# Your objective
Extract each line from the entries below that contains the string "height".

Target position records
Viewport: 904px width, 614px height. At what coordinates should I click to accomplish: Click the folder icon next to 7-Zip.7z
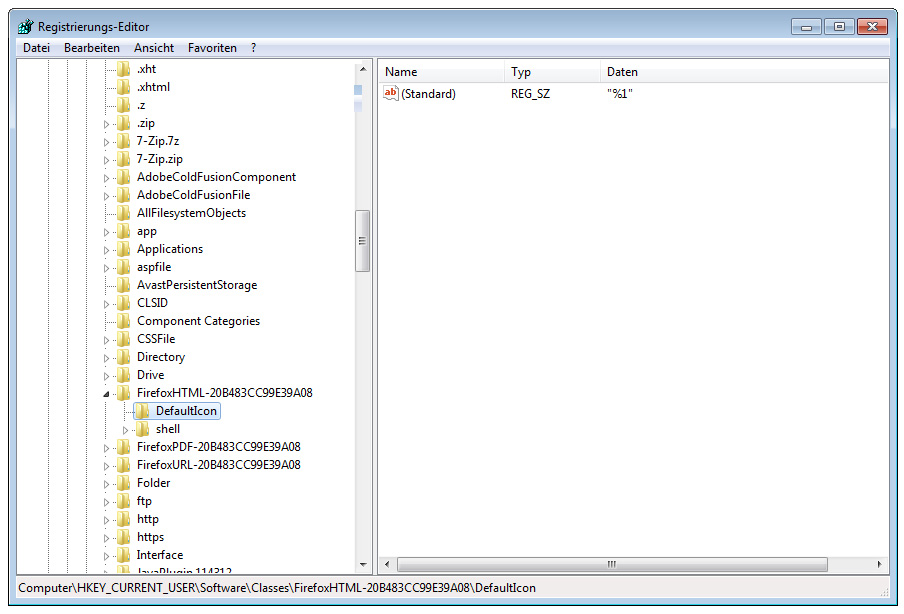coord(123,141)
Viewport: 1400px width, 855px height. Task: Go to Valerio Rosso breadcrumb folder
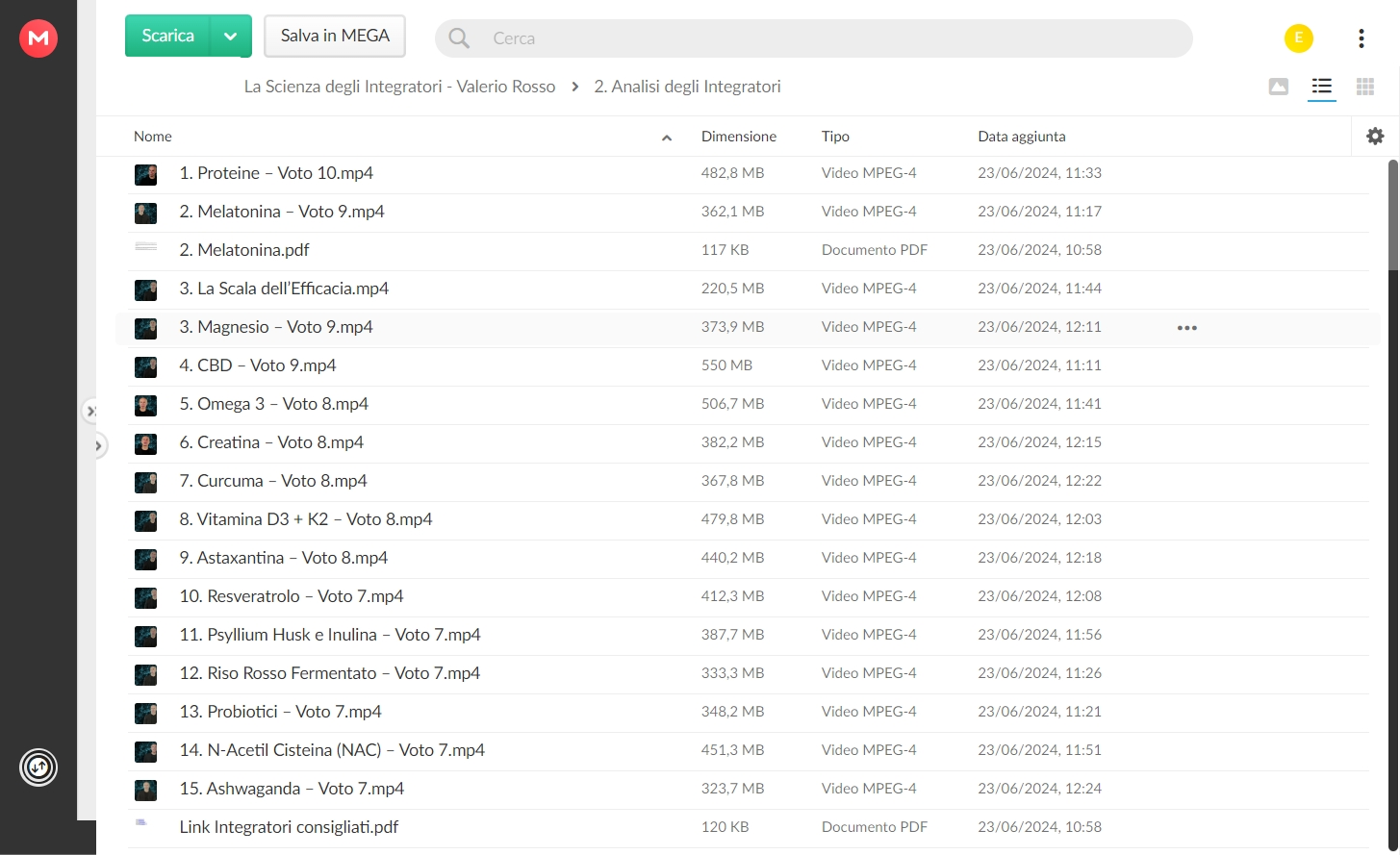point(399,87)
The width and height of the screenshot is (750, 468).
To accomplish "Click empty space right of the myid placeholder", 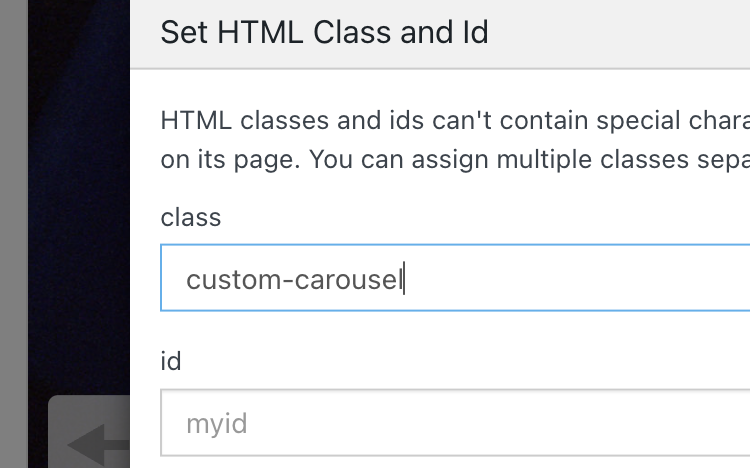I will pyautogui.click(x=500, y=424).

# Task result
Viewport: 904px width, 614px height. At what coordinates should I click to accomplish: Click the folder icon next to 7-Zip.7z
Viewport: 1400px width, 855px height. Task: Go to Valerio Rosso breadcrumb folder
The width and height of the screenshot is (750, 468).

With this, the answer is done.